** TASK INSTRUCTIONS **
Beginning with the line that contains "Switch to the Processes tab", print each line to the end of the data exactly. Omit the pictures.

----------

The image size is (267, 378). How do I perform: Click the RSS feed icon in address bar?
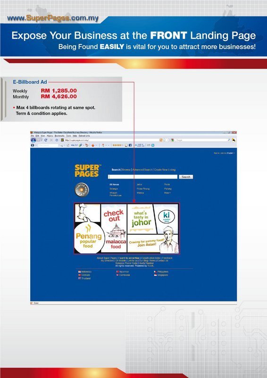[x=161, y=140]
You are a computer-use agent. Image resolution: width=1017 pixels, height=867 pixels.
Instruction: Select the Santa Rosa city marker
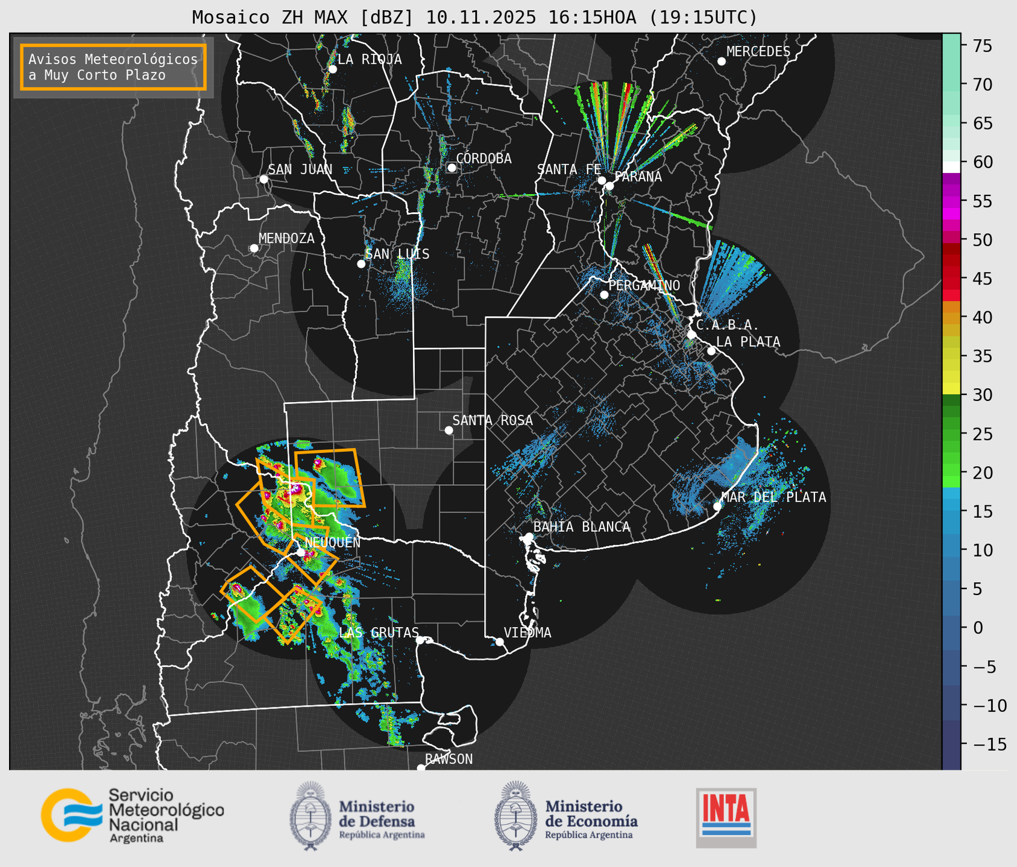(x=449, y=430)
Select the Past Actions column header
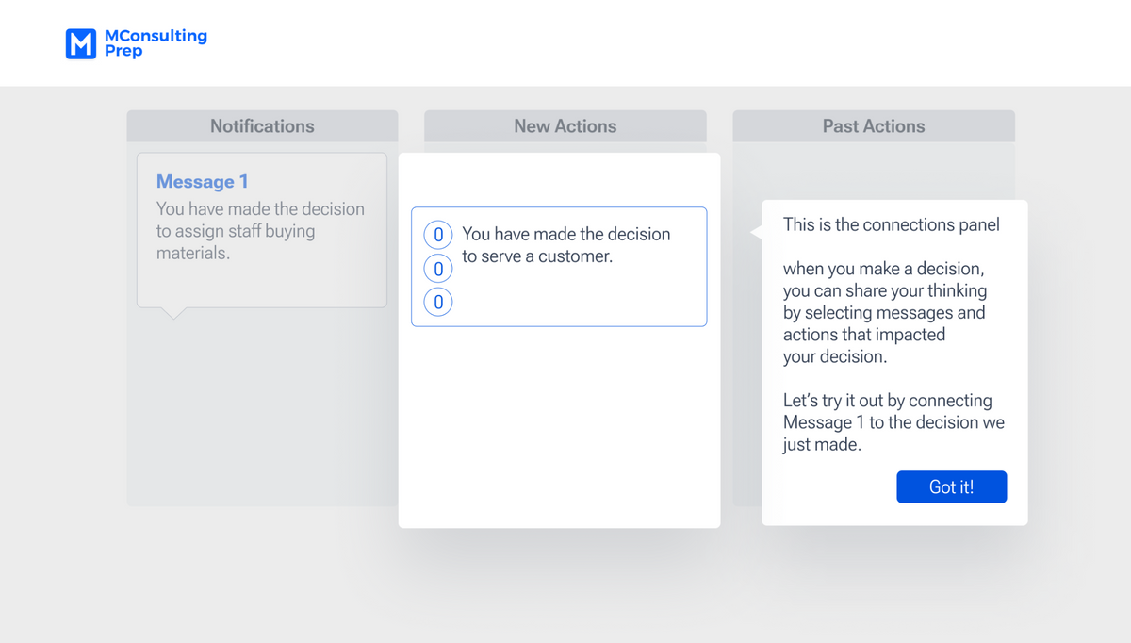The image size is (1131, 643). (874, 126)
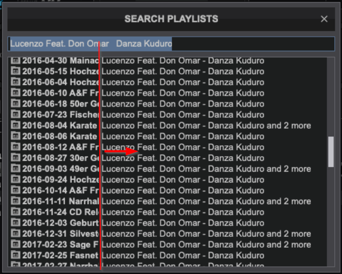Choose the 2016-07-23 Fischer playlist entry
342x274 pixels.
coord(155,115)

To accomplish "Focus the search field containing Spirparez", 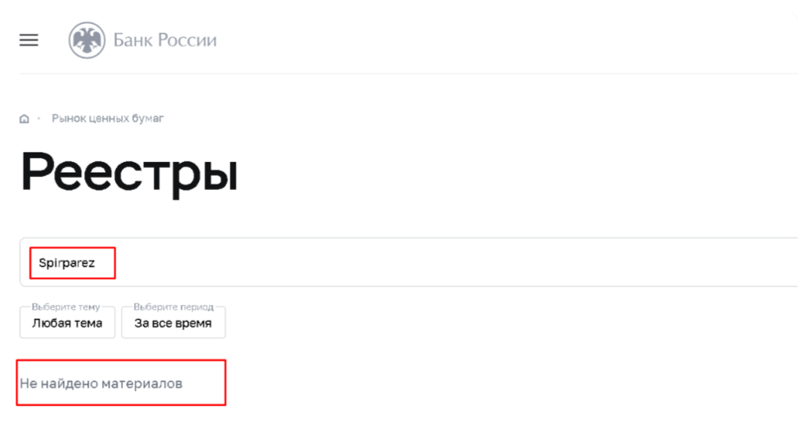I will pos(408,263).
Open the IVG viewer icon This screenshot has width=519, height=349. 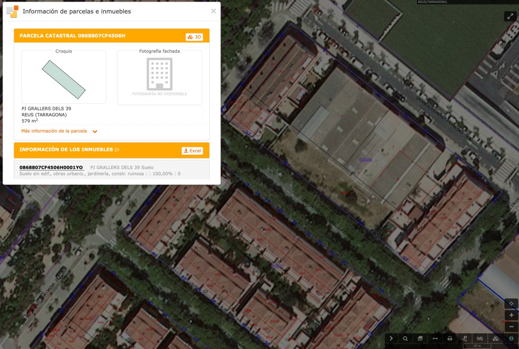point(479,338)
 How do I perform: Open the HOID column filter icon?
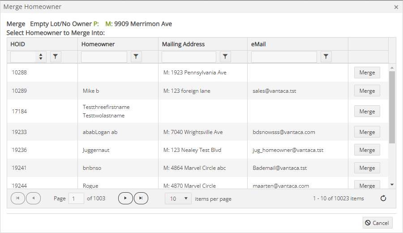click(x=56, y=56)
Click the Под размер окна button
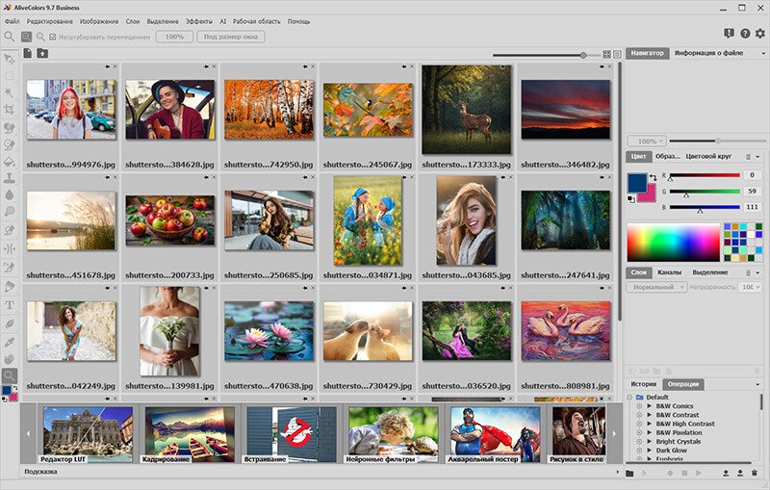 click(x=233, y=37)
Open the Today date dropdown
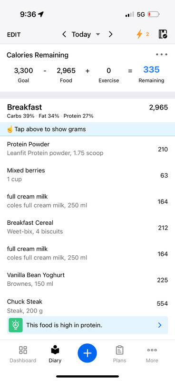 [x=86, y=34]
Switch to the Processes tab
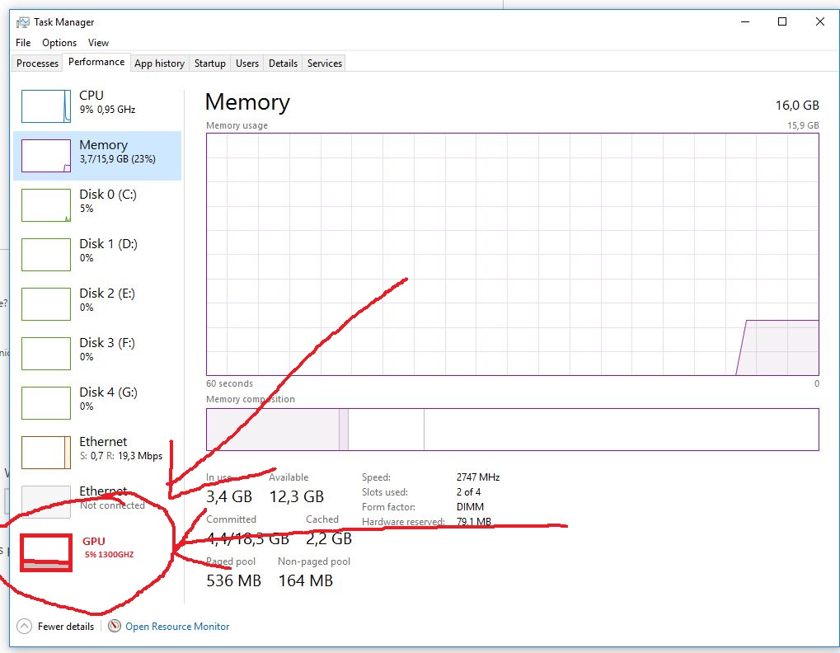Image resolution: width=840 pixels, height=653 pixels. click(x=36, y=62)
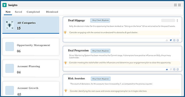The width and height of the screenshot is (185, 97).
Task: Mark the Deal Slippage insight complete with the checkmark
Action: [x=178, y=40]
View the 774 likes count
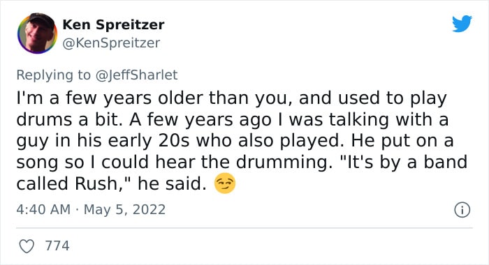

----------

** RESULT **
Switch to the Processes tab
Image resolution: width=840 pixels, height=653 pixels. click(x=36, y=62)
The width and height of the screenshot is (185, 97).
Task: Mark the Deal Slippage insight complete with the checkmark
Action: [x=178, y=40]
View the 774 likes count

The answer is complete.